Nearly 10 per cent of school students need additional support to meet minimum standards in literacy and numeracy, the 2023 NAPLAN national report released today shows.
This compares to around 7 per cent of students who did not meet the minimum standard in the last NAPLAN national report.
This is the result of changes Education Ministers made this year to the NAPLAN minimum standards, deliberately raising the bar, or the standard, students are expected to meet.
Ministers did this to make sure students who need additional support are properly identified. The next step is to provide them with the additional support.
The revised NAPLAN grades students into four levels of proficiency: Exceeding, Strong, Developing and Needs Additional Support.
This year’s NAPLAN results make it clear that the education of your parents, where you live, and your background has a massive impact on your likelihood to start behind or fall behind at school.
In the Needs Additional Support level are:
- Around one in three First Nations students.
- Around a quarter of students in remote locations.
- Half of all students in very remote locations.
- Around a quarter of students whose parents did not complete high school.
- Around 3 per cent of students with a parent who finished university.

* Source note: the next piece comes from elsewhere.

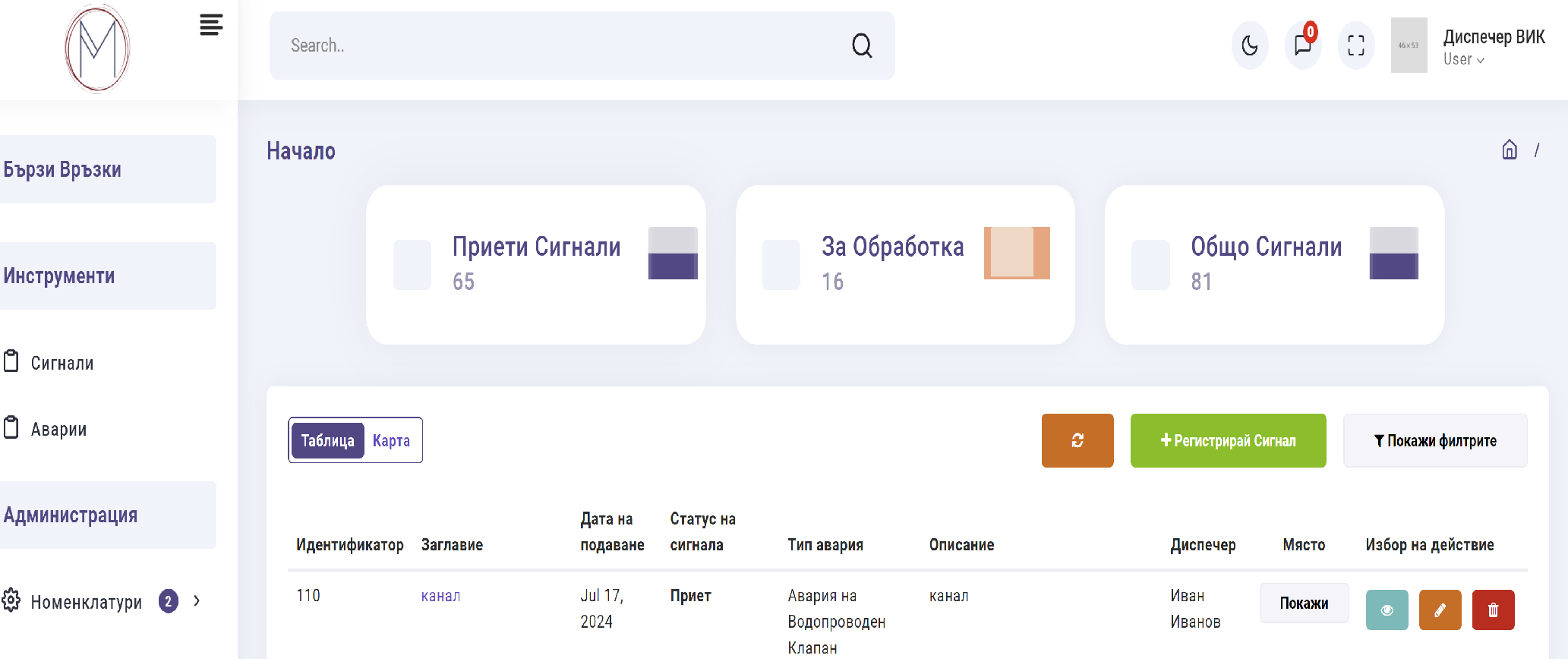Click the hamburger menu icon

(210, 25)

Research released this week by the Australian Education Research Organisation (AERO) also reveals that currently very few students who start behind or fall behind, catch up.

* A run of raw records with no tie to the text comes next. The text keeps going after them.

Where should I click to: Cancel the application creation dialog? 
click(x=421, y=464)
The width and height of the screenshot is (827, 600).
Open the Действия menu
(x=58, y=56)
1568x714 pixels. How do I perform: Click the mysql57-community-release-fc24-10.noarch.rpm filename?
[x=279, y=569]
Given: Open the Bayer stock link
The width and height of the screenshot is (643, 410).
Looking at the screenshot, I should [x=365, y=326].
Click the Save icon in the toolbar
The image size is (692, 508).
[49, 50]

AERO’s research indicates that only one in five students who are below the minimum standard in Year 3 are above it in Year 9.

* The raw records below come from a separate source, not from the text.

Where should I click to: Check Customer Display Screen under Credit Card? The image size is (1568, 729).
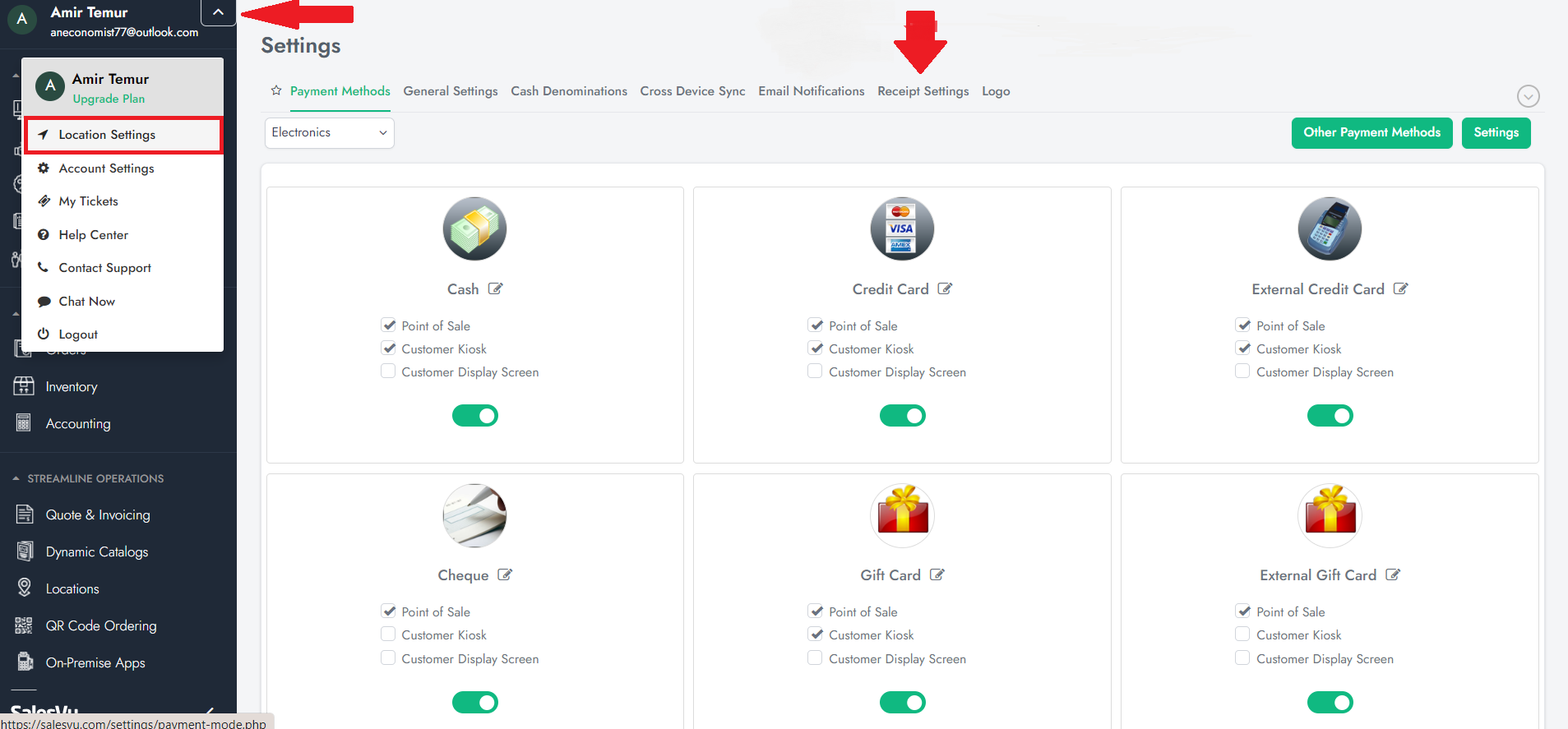click(815, 371)
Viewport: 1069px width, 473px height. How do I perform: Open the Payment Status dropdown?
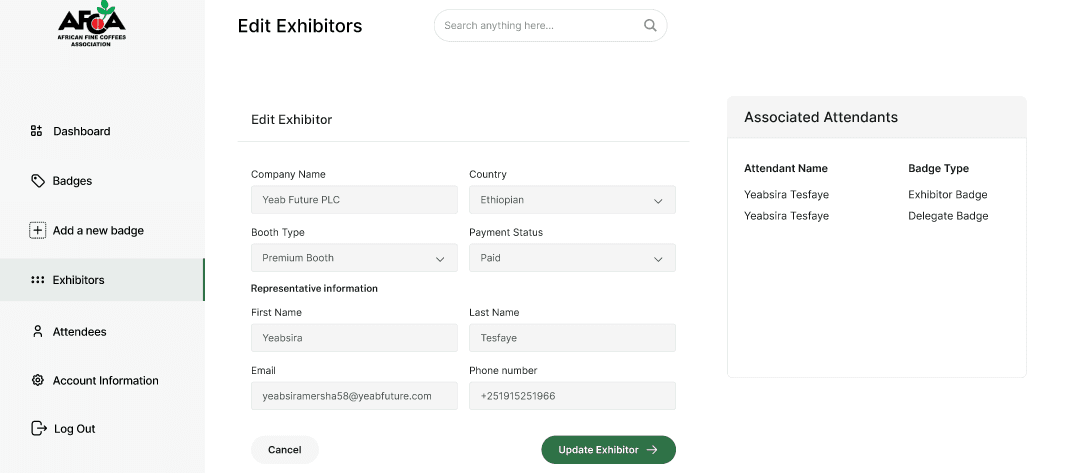click(572, 258)
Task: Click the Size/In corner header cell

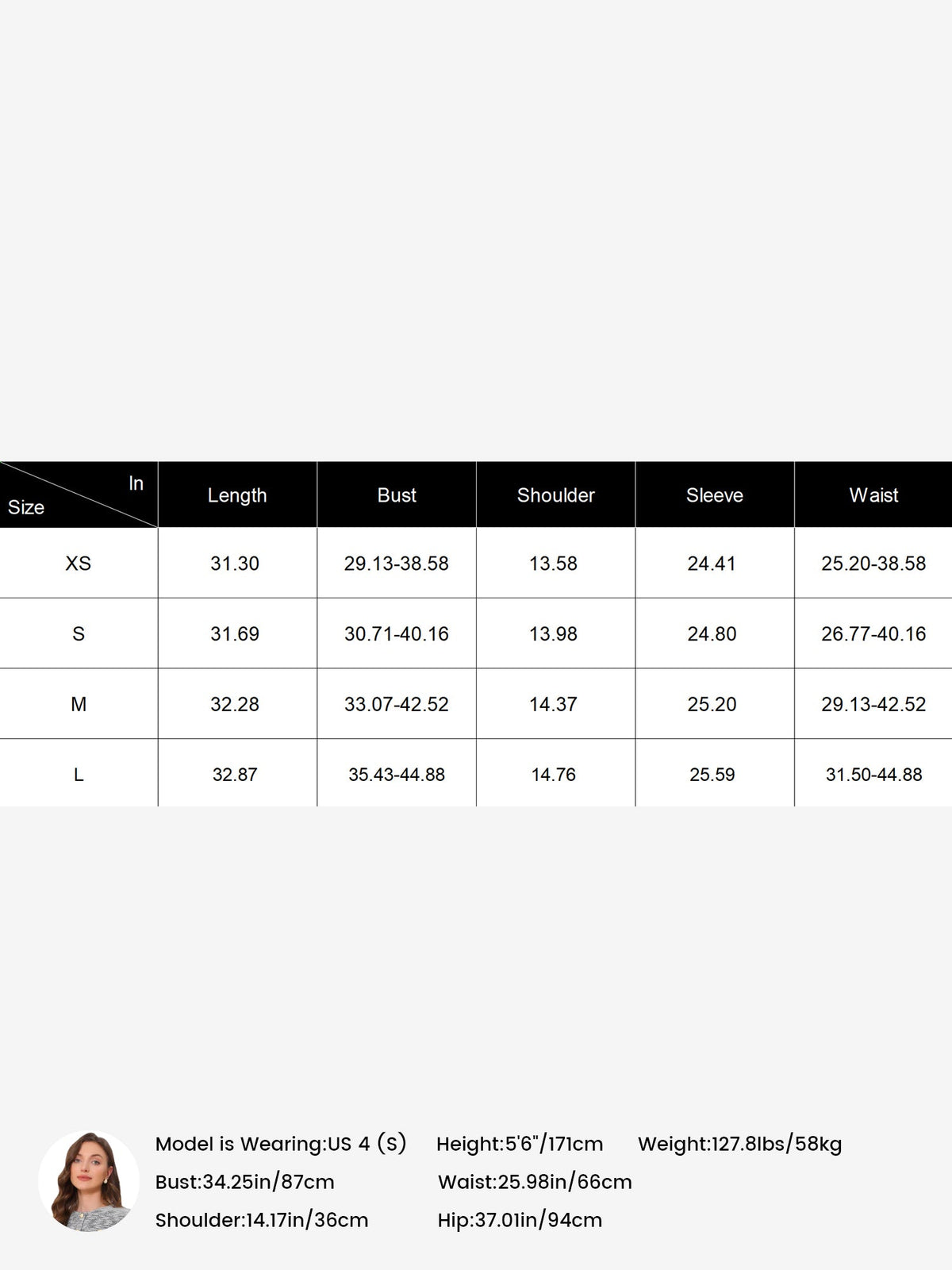Action: pos(79,495)
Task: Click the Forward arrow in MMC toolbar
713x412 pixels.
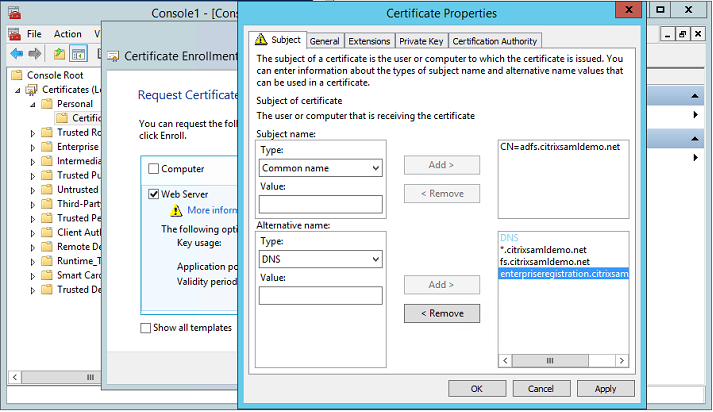Action: [36, 53]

This shows that early identification and intervention is critical.
That’s why Ministers have made changes to raise the bar and more clearly identify students who are behind and need additional support.
The next step is to provide that additional support.
The Albanese Government is committed to working with State and Territory Governments to get every school on a path to 100 per cent of its fair funding level.
We need to tie that funding to the things that will make a difference.
That’s what the O’Brien Review is all about. It will make recommendations to Ministers about what we should be tie funding to in next year’s new National School Reform Agreement to help children who fall behind to catch up, keep up and finish school.
More information about NAPLAN can be found at www.nap.edu.au
Quotes attributable to Minister for Education Jason Clare:
“These results show the changes we have made to NAPLAN have raised the bar.
“We have done this on purpose.
“We have raised the minimum standard students are now expected to meet so we can really identify the students who need additional support.
“The next step is to provide them with that support.
“The evidence shows if you have fall behind at school it’s really hard to catch up. Only one in five students who are behind the minimum standard in literacy and numeracy in Year 3 are above it in Year 9. This is what we have got to fix.
“Early identification and intervention is critical.
“That’s what the O’Brien Review into the next National School Reform Agreement is all about. Making sure we are tying funding to the sort of things that help children who fall behind to catch up, keep up and finish school.”